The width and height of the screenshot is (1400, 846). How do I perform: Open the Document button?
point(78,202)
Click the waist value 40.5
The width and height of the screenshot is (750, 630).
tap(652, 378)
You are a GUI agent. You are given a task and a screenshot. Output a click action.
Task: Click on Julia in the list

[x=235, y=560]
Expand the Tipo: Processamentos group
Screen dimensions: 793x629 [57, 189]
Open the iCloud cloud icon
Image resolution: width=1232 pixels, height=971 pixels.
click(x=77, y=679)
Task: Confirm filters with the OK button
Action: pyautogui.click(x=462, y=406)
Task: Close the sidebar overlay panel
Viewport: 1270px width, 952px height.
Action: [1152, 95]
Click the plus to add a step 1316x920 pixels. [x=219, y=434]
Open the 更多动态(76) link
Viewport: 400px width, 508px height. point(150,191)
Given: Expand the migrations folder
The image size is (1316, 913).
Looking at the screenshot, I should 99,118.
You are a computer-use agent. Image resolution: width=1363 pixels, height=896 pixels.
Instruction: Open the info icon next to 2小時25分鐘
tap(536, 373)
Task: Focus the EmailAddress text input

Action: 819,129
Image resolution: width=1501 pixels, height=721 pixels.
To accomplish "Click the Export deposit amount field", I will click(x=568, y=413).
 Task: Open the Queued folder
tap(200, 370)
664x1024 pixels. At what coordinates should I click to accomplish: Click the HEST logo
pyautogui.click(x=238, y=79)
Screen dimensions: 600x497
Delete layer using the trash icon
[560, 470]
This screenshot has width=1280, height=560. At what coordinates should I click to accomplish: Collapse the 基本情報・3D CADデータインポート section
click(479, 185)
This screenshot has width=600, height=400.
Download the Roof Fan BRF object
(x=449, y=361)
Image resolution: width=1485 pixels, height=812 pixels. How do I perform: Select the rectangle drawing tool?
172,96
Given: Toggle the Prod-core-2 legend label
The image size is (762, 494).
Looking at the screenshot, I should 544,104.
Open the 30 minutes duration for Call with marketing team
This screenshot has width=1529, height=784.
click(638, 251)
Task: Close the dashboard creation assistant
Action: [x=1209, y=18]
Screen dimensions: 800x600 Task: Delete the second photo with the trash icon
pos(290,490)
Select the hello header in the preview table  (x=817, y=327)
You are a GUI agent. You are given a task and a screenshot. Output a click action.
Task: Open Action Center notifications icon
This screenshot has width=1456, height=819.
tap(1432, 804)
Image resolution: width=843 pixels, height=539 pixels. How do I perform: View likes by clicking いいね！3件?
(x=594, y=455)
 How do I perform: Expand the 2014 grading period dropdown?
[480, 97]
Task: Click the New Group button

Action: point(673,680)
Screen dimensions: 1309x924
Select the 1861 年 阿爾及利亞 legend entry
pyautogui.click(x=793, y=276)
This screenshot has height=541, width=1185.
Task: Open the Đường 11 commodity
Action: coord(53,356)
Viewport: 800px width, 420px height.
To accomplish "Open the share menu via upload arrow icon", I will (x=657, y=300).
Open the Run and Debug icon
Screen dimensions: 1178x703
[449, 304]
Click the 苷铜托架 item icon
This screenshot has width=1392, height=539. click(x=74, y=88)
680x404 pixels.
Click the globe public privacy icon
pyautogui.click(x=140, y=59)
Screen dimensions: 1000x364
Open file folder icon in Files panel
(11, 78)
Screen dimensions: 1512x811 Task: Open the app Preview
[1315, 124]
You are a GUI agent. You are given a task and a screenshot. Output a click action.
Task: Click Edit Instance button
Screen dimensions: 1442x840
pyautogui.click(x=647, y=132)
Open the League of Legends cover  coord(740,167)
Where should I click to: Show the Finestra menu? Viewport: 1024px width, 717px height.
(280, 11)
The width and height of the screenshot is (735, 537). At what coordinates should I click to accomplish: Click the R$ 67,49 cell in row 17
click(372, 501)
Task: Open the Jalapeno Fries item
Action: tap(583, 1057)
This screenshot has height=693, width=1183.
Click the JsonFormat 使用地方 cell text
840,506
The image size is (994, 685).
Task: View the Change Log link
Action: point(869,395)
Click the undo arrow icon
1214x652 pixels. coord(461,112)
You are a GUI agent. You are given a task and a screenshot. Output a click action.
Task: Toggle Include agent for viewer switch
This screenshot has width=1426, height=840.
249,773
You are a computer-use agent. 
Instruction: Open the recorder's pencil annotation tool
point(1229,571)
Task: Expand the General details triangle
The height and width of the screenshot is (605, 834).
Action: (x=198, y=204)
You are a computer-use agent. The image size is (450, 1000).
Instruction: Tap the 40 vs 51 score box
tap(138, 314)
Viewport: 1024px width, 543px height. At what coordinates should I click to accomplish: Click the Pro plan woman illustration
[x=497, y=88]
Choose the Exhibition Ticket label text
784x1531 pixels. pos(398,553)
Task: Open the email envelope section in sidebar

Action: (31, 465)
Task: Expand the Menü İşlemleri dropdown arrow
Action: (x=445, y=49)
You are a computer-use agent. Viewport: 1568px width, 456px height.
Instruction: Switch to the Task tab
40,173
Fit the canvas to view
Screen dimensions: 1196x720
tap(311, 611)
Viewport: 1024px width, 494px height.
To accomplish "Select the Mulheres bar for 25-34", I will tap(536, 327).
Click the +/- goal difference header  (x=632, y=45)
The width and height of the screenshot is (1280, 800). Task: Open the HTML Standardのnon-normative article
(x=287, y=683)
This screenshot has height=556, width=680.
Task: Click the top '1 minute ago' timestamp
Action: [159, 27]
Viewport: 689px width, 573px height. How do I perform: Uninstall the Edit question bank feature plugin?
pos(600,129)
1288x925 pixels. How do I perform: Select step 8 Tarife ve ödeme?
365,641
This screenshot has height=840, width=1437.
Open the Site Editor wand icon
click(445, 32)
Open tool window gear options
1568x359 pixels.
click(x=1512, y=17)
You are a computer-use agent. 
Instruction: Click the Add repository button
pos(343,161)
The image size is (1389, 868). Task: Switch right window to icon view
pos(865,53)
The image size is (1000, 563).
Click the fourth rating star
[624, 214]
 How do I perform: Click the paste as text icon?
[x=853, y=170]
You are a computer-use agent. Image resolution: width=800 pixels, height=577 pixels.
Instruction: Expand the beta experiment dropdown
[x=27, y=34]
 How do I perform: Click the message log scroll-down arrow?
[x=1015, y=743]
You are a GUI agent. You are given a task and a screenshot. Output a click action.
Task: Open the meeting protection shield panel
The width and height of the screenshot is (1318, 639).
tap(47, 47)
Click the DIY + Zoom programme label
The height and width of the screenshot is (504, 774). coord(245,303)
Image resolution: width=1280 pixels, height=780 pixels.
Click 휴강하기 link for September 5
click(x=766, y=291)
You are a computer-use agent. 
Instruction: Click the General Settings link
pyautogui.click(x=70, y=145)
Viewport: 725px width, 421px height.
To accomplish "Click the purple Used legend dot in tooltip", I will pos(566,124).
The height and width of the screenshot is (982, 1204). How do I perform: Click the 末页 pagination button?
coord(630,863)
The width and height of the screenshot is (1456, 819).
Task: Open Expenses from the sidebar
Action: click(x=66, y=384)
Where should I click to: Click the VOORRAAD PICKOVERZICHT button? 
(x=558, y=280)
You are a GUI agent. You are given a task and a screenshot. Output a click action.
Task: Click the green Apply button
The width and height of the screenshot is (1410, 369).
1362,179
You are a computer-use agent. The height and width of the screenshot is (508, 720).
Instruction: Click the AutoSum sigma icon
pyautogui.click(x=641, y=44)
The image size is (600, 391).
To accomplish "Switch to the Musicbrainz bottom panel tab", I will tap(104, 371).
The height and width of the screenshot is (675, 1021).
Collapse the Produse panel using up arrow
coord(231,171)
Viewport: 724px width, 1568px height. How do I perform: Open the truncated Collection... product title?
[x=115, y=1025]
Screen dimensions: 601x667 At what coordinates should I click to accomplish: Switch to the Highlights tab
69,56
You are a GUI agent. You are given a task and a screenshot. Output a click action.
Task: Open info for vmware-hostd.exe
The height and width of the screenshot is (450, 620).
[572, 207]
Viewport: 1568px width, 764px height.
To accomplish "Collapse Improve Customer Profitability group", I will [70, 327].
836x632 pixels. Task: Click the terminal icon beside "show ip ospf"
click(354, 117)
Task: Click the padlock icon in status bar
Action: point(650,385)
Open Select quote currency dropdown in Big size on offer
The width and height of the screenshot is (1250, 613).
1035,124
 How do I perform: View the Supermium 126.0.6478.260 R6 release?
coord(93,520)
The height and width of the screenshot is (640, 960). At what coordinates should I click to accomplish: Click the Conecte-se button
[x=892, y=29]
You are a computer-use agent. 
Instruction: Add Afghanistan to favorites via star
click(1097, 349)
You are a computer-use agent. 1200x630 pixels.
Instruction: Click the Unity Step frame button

────

## EXERCISE DESCRIPTION
Reproduce the rows between the line holding "Choose the Exhibition Ticket label text" and the line holding "pyautogui.click(x=70, y=145)", inclusive, without changing anything.

## RESULT OF THE TASK
Choose the Exhibition Ticket label text
784x1531 pixels. pos(398,553)
Task: Open the email envelope section in sidebar

Action: (31, 465)
Task: Expand the Menü İşlemleri dropdown arrow
Action: (x=445, y=49)
You are a computer-use agent. Viewport: 1568px width, 456px height.
Instruction: Switch to the Task tab
40,173
Fit the canvas to view
Screen dimensions: 1196x720
tap(311, 611)
Viewport: 1024px width, 494px height.
To accomplish "Select the Mulheres bar for 25-34", I will tap(536, 327).
Click the +/- goal difference header  (x=632, y=45)
The width and height of the screenshot is (1280, 800). Task: Open the HTML Standardのnon-normative article
(x=287, y=683)
This screenshot has height=556, width=680.
Task: Click the top '1 minute ago' timestamp
Action: [159, 27]
Viewport: 689px width, 573px height. How do I perform: Uninstall the Edit question bank feature plugin?
pos(600,129)
1288x925 pixels. How do I perform: Select step 8 Tarife ve ödeme?
365,641
This screenshot has height=840, width=1437.
Open the Site Editor wand icon
click(445, 32)
Open tool window gear options
1568x359 pixels.
click(x=1512, y=17)
You are a computer-use agent. 
Instruction: Click the Add repository button
pos(343,161)
The image size is (1389, 868). Task: Switch right window to icon view
pos(865,53)
The image size is (1000, 563).
Click the fourth rating star
[624, 214]
 How do I perform: Click the paste as text icon?
[x=853, y=170]
You are a computer-use agent. Image resolution: width=800 pixels, height=577 pixels.
Instruction: Expand the beta experiment dropdown
[x=27, y=34]
 How do I perform: Click the message log scroll-down arrow?
[x=1015, y=743]
You are a GUI agent. You are given a task and a screenshot. Output a click action.
Task: Open the meeting protection shield panel
The width and height of the screenshot is (1318, 639).
tap(47, 47)
Click the DIY + Zoom programme label
The height and width of the screenshot is (504, 774). coord(245,303)
Image resolution: width=1280 pixels, height=780 pixels.
Click 휴강하기 link for September 5
click(x=766, y=291)
You are a computer-use agent. 
Instruction: Click the General Settings link
pyautogui.click(x=70, y=145)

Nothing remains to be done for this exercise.